In omkarakatta/ivqr: Instrumental Variables Quantile Regression

### Title: Pseudo-Marginal Monte Carlo Markov Chain Sampling of the Subsampling Distribution
###
### Description: See ~/BFI/5_IVQR_GP/fromGuillaume/pseudi_marginal_mcmc_subsampling_v2.pdf
### This file contains functions that will be helpful for sampling from the
### subsampling distribution of the IQR estimator. The subsampling distribution
### closely mimics the true distribution of the IQR estimator as seen in
### ~/BFI/ivqr/scrap/sim/bootstrap/subsample.R. Creating the subsampling
### distribution is quite expensive: for each subsample, we need to solve the
### IQR problem. Instead, let's try developing the subsampling distribution
### (i.e., generate samples from the subsampling distribution) without having
### to solve the problem.
###
### Bird's Eye View -------------------------
###
### Here is a bird's-eye-view of how we can sample from the subsampling distribution.
### 1. propose a candidate solution to the IQR problem according to a distribution `Q`
###    (see Algorithm A below)
### 2. determine the probability `P` that the proposal is the solution to an IQR problem of a subsample
###    (see Algorithm B below)
### 3. construct the acceptance probability using `P` and `Q`; be sure to correct for the intensity of the proposals
### 4. accept or reject the proposal, and repeat the process
### 5. the set of accepted proposals = samples from the subsampling distribution
###
### This idea is not yet complete. We need to answer the following questions:
### A. How do we propose the candidate solution? That is, what is `Q`?
### B. And how do we determine `P`?
###
### Let's tackle Question A: -------------------------
###
### First, recall that the solution to the IQR problem is also a solution to a QR problem.
### Since we know there is a semi-closed form solution to the QR problem in
### terms of the active basis, there is a way to express the solution to the
### IQR problem in terms of the active basis. This motivates the sampling of
### the IQR estimator in the following way:
###
### Algorithm A: proposing active basis and obtaining candidate solutions as a by-product
###   1. propose active basis according to some proposal distribution
###   2. compute solution to QR problem using semi-closed form expression
###   3. determine probability `phi`; this is the almost the limit distribution of the IQR estimator 
###   4. use proposal distribution and `phi` to determine acceptance probability;
###      remember to correct for the frequency of proposal
###   5. accept or reject the QR solution to come up with candidate solutions in Step 1. of the birds-eye-view
###
### There are two questions that remain:
###   A1. How do we propose the active basis?
###
### To answer A1, let's construct some weights for each of the n observations in our original data set.

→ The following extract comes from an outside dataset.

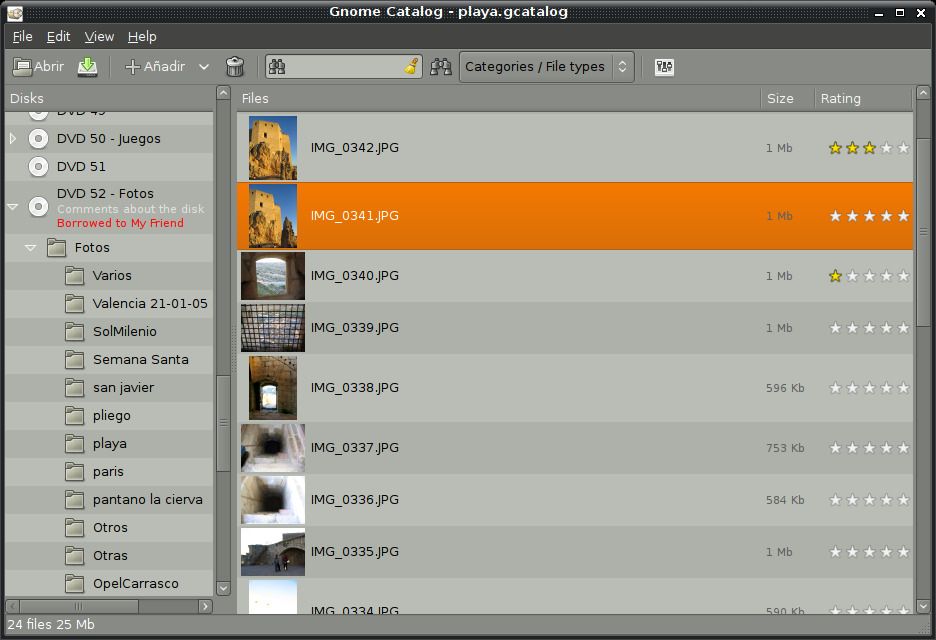This screenshot has width=936, height=640.
Task: Click the trash delete icon in toolbar
Action: pyautogui.click(x=235, y=67)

### These weights will depend on the residuals obtained from solving the IQR problem using the full data set.
### The larger the residuals are in magnitude, the smaller the weights.
### Then, define Q to be a multivariate noncentral Fisher hypergeometric distribution.

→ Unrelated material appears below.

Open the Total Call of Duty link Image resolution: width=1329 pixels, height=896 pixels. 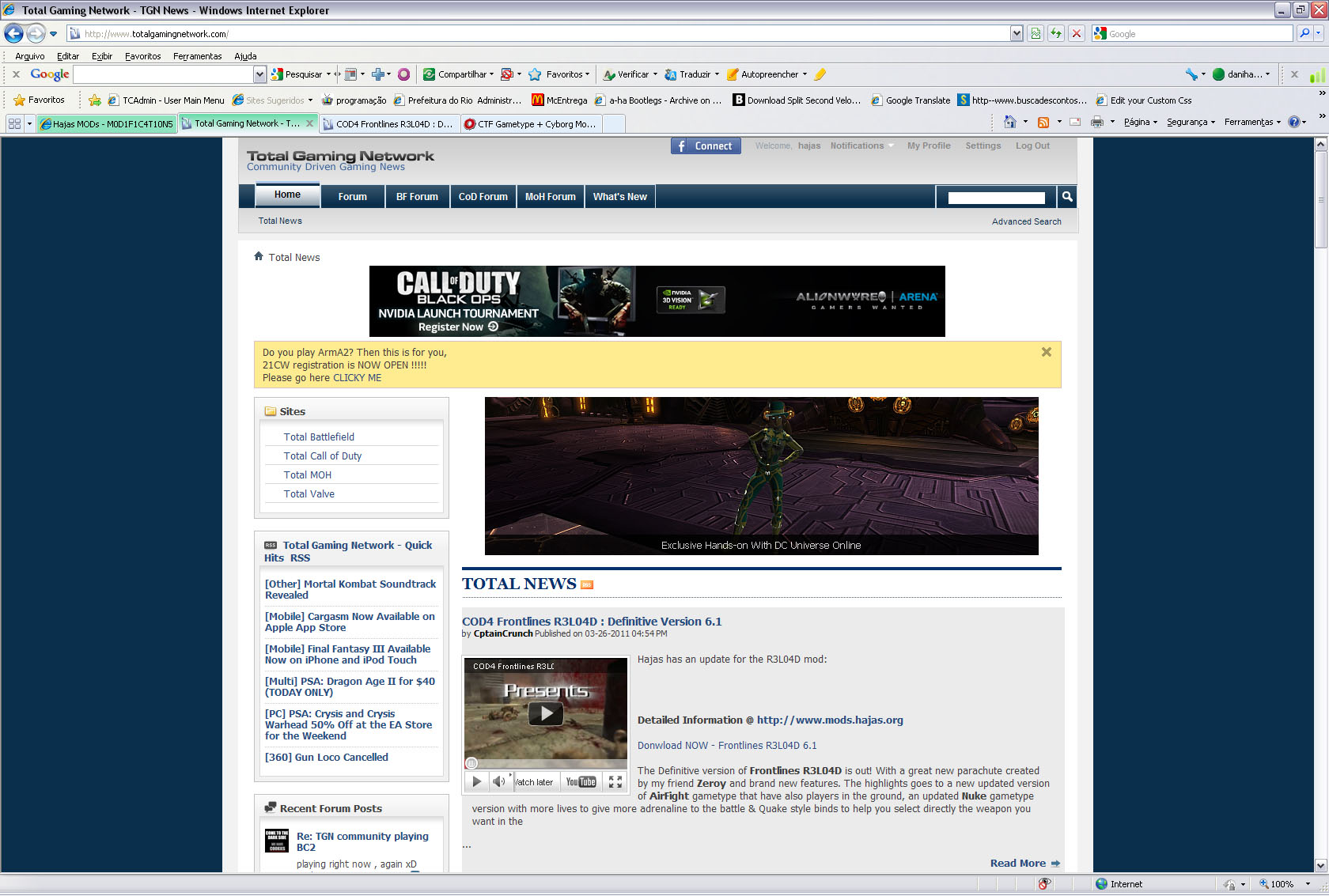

### That is, the probability that the proposed active basis is comprised of
### h_{1}...h_{n} indices is proportional to the product of the corresponding
### weights for h_{1},...,h_{n}.
### Using these n indices, we can compute the solution to the IQR problem using
### the closed-form solution to the QR problem.
###
### As mentioned in the algorithm, `phi` is the almost limit distribution of the IQR estimator.

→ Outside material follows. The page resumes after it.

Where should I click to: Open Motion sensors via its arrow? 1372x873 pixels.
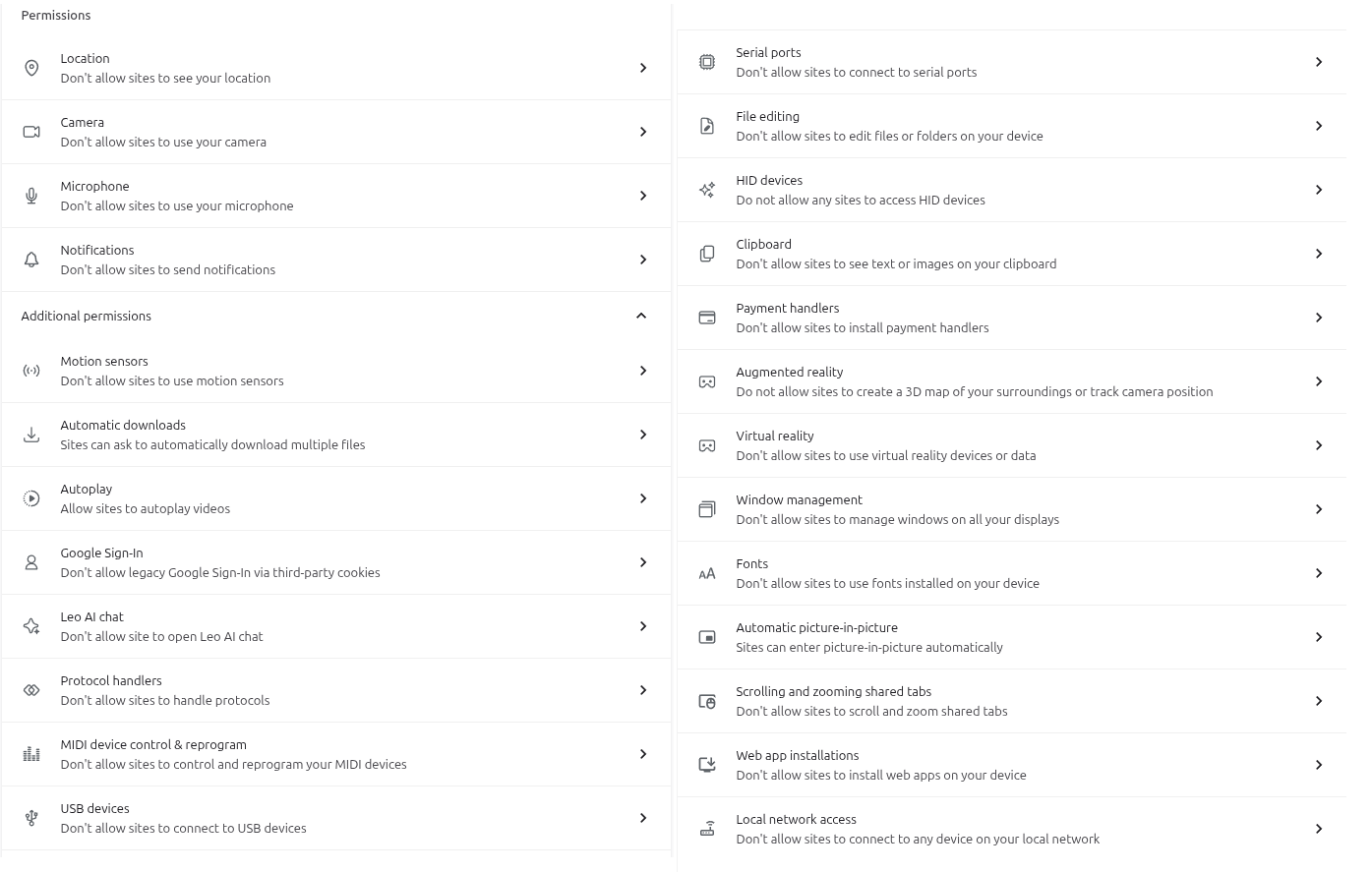click(643, 371)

### As we've seen in the past, using the limit distribution yields really large
### confidence intervals. It makes for a good proposal distribution, which is
### why we're using it in Algorithm A.
###
### I've been writing that `phi` is "almost" the limit distribution of the IQR estimator.
### We want `phi` to be the limit distribution AFTER we restrict it to the
### support of the coefficients that solve the QR.
### Thus, if we let N denote the density of the Wald distribution and
### `\hat{\beta}` denote the result of step 2 of Algorithm A, we compute `phi`
### as follows:
### `N(\hat{\beta}) / \sum_{i \in \support(\beta)} N(i)`.
### The denominator is the sum of the limit distribution evaluated at each point in the support.
###
### At the end of Algorithm A, we will have what we need to proceed to Step 2 of the bird's-eye-view algorithm.
###
### Now, let's tackle Question B: -------------------------
###
### We actually don't need the probability that the proposed solution from Step
### 1 is the solution to an IQR problem of a subsample. We actually just need
### an unbiased estimate of this probability.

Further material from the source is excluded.